So now we are at the hospital. Im not even going into that or that i had to tell a couple of people off. idiots. You ARE NOT TRAINED IN AUTISM! LISTEN TO ME! YOU ARE NOT TRAINED IN AUTISM!!! YOU do your job, Ill do mine! But we need to communicate effectively.. in order to help the situation. UGH! UGH!!!! talk about frustrating. P is agitated at one point and Im lke the sucker! I have the sucker from the bounce house! YAY YAY!!! Success… he is happy and we found cartoons on Nick Jr…Phew.. deep breath…
We get home around 6 or 7 I can’t remember. But What i do remember is finding out that his stay in Ann Arbor is only approved for 2 days.

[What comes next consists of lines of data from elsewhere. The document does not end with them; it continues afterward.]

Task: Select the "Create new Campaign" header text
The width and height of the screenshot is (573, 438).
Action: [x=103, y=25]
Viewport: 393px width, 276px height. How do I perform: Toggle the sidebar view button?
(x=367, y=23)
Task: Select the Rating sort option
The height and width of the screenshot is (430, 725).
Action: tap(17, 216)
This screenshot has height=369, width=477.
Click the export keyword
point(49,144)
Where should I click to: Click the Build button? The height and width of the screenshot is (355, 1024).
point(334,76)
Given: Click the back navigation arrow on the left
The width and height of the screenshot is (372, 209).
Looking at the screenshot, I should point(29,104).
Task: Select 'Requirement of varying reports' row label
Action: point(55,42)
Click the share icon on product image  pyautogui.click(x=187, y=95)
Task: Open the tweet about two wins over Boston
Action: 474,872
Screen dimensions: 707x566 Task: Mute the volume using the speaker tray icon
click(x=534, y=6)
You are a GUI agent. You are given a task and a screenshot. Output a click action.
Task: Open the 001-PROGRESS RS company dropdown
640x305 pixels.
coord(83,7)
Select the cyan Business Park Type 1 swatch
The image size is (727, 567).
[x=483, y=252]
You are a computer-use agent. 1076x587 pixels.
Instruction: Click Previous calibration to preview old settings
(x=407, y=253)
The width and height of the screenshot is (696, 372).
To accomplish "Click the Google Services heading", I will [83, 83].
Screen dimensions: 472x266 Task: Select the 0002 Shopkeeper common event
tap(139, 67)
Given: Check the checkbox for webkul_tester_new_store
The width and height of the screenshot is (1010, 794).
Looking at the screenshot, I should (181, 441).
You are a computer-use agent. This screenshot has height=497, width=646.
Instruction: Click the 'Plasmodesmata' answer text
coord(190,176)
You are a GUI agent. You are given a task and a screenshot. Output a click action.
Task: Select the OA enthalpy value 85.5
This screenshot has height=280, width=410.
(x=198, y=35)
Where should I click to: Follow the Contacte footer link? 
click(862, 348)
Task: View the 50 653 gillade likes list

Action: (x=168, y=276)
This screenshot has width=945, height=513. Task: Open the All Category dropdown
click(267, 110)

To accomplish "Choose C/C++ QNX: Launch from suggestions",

GULP! WHAT?!?! I have heard from other parents its a month stay. No. Approval for 2 days then they go from there… I’ll be “lucky” to get 6 days total. On one hand I’m happy… that is SO easy! I can handle 2-3 days… CAKE! But wait.. isn’t he there to be observed, to be monitored? So that he can get evaluated and we can help him? Umm great. perfect Flipping perfect. So ……He is supposed to be admitted today. Who knows what will happen but while he is in the hospital now, I get to fight for treatment too. I can’t wait. Relax? Get rest? recoup? Nope. Not this mama. I’m in a war… you don’t rest in war. You sleep with your eyes open and get ready for your next move. Carry on.
This song is dedicated to my son:
I Love you Preston Lee.. today now and always.. I will NEVER give up on you… ever, even if it kills me.